Travail demandé:
**a.** Recopiez mot pour mot le passage du texte sur le management à l'américaine qui commence par "Y-a-t-il plus grand" et se poursuit jusqu'à "moindre distance critique.".
**b.** Selon le texte sur le management à l'américaine, quel événement symbolise la fin du mythe économique qu'il évoque ?
**c.** Continuez le texte sur le management à l'américaine après sa dernière phrase.

Texte source:
------------------------------

Y-a-t-il plus grand symbole que la faillite de General Motors pour marquer la fin d’un mythe économique, le management à l’américaine ? Cela fait plus d’un demi-siècle que les lois de l’efficience sont édictées des Etats-Unis. Cela a commencé avec l’organisation taylorienne puis le marketing s’est imposé comme la panacée de la pensée microéconomique avant que la finance ne devienne le centre de la création de valeur. Les Européens ont été suiveurs dans cette évolution qui a instrumentalisé le client plus qu’elle ne l’a servi. Ils ont imité ce modèle et même transmis pieusement les enseignements de Mintzberg, Porter et Jack Welch, sans la moindre distance critique.


Patrick d’Humières
Patrick d’Humières
Existe-t-il donc un seul mode de gestion efficace que la planète doit appliquer pour apporter une vraie valeur ajoutée au consommateur et aux autres partenaires de l’entreprise ? De fait, c’est outre-Atlantique qu’on a le mieux formalisé la méthode pour optimiser l’avantage concurrentiel. Mais ceci a été fait dans un cadre d’abondance des ressources, d’une forte demande d’équipement au sortir de la guerre, à l’intérieur d’un mouvement d’innovation tiré par la recherche. Ce modèle ne s’est jamais remis en question, en dépit des fautes éthiques d’Enron – la loi Sarbanes-Oxley a changé les sanctions, pas les causes – et de la désindustrialisation à outrance vers les zones à bas salaires. Il ne s’est pas ému d’un transfert sans pareil d’externalités négatives aux contribuables et aux générations futures.

Sans être distancée dans la rentabilité du capital investi, l’entreprise européenne a exprimé plusieurs différences culturelles visibles. Nous attachons plus d’importance aux autres parties prenantes que les seuls actionnaires dans le cadre de pactes sociaux élargis, qu’on nous envie aujourd’hui. L’implication des entreprises dans la gestion de la protection sociale au sens large redistribue une part de la valeur ajoutée à la société. Dépendance oblige, nous avons démarré plus tôt des actions d’efficacité énergétique et de protection des ressources naturelles. Nous privilégions l’autofinancement à l’appel au marché, ce qui suscite des planifications à moyen terme, moins spéculatives. Nos politiques industrielles se soucient de conserver des savoir-faire locaux sur des territoires qui s’organisent pour pérenniser des filières. Certes, nous sommes moins investis dans l’enseignement supérieur et la recherche fondamentale, et nous ne sommes pas exemplaires dans l’intégration multiculturelle.

------------------------------

Jeu de données:
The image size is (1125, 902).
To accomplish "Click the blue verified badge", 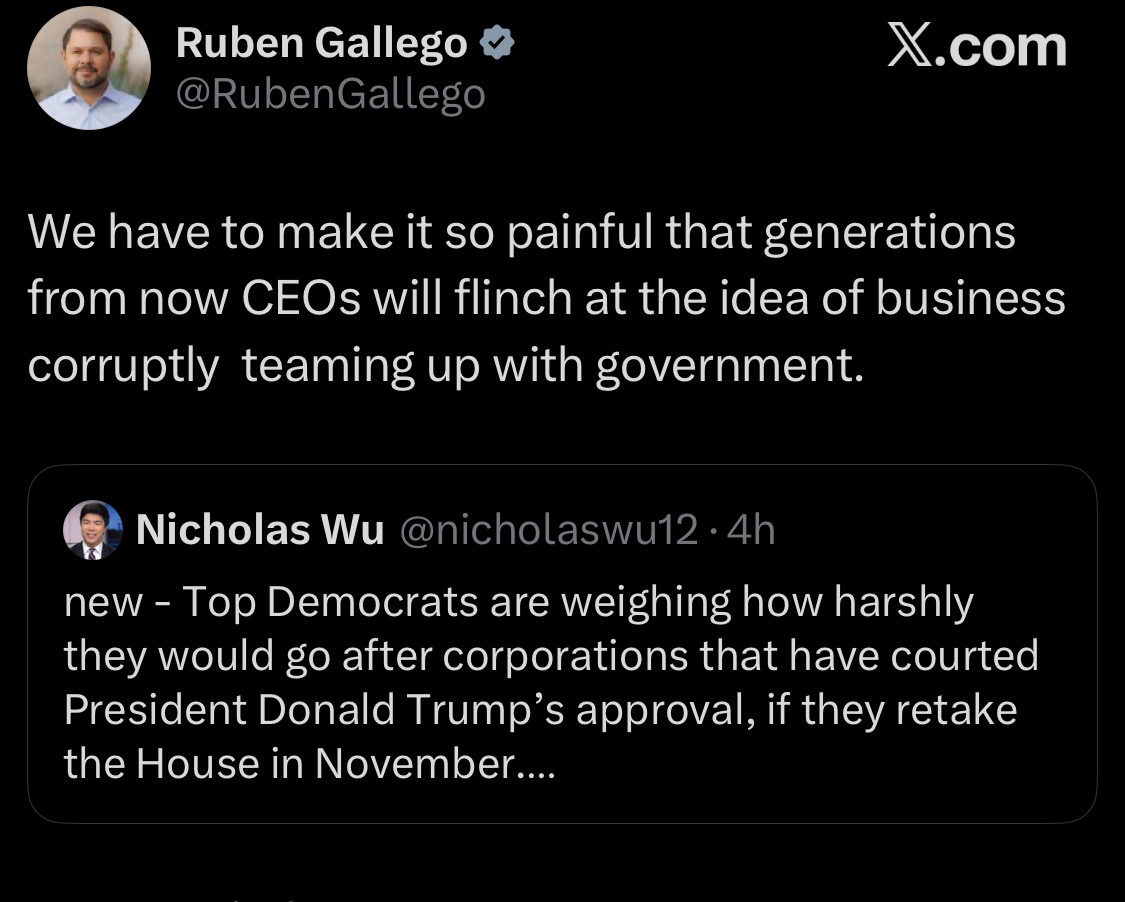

------------------------------

Réponses fournies:
**a.**
Y-a-t-il plus grand symbole que la faillite de General Motors pour marquer la fin d’un mythe économique, le management à l’américaine ? Cela fait plus d’un demi-siècle que les lois de l’efficience sont édictées des Etats-Unis. Cela a commencé avec l’organisation taylorienne puis le marketing s’est imposé comme la panacée de la pensée microéconomique avant que la finance ne devienne le centre de la création de valeur. Les Européens ont été suiveurs dans cette évolution qui a instrumentalisé le client plus qu’elle ne l’a servi. Ils ont imité ce modèle et même transmis pieusement les enseignements de Mintzberg, Porter et Jack Welch, sans la moindre distance critique.

**b.** La faillite de General Motors.

**c.**
La différence entre le management autocentré à l’américaine et le management plus partenarial à l’européenne éclate dans cette crise. Le rattrapage américain, en matière environnementale, de financement de la santé, de régulation des marchés, est la preuve que « ce qui a été bon pour GM jusqu’ici et bon pour le pays », est bien derrière nous. Les managers européens et leurs gouvernements ne doivent pas hésiter à tirer les conséquences de ce retournement en favorisant cette relation différente avec la société, dans le sens de ce « capitalisme de parties prenantes » qui émerge aujourd’hui. Il se caractérise par des règles concurrentielles strictes, une coopération sincère avec les régulateurs et une répartition équilibrée de la croissance de la valeur ajoutée. Le temps est aussi venu de constater qu’il est plus efficace de ne pas considérer les territoires comme des comptoirs coloniaux et de bannir un centralisme réducteur qui permet de faire un dumping social, environnemental et fiscal – en utilisant les outils monétaires et comptables – comme on l’a pratiqué sans vergogne jusqu’ici au nom de la prétendue théorie des avantages comparatifs.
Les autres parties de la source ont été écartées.